*Request*
Quote the items exactly, starting at the line that contains "Expand the passenger count dropdown" and ending at the line that contains "(x=226, y=38)", with both of those lines included.

*Excerpted data*

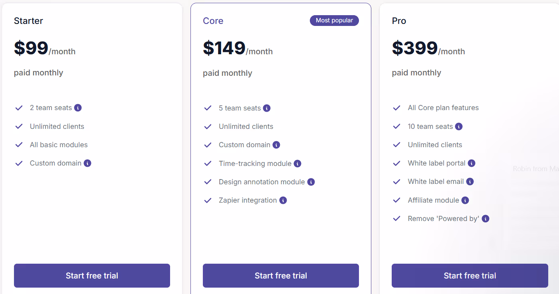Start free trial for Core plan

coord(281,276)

...

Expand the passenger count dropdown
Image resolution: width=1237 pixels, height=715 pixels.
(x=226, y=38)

--

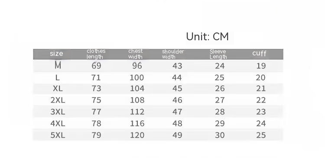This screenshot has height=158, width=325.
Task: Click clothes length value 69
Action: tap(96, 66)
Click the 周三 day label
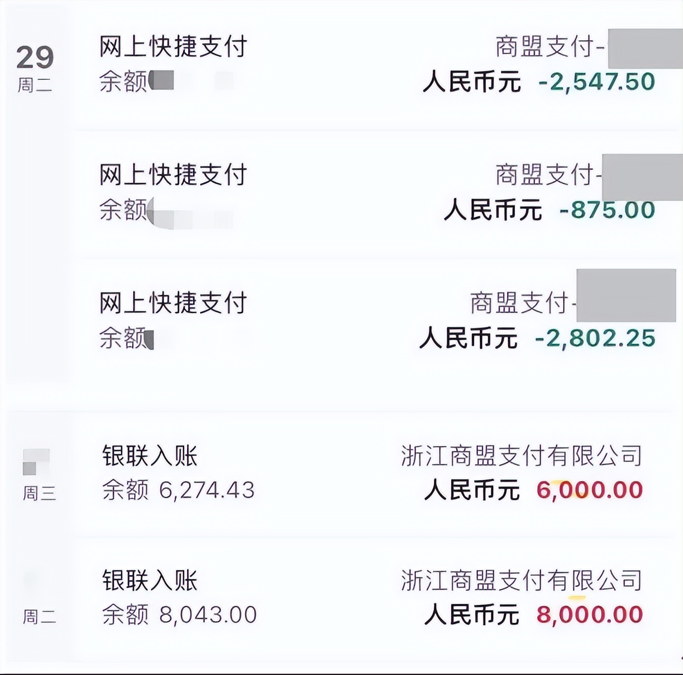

*Correct output*
Expand the passenger count dropdown
Image resolution: width=1237 pixels, height=715 pixels.
(x=226, y=38)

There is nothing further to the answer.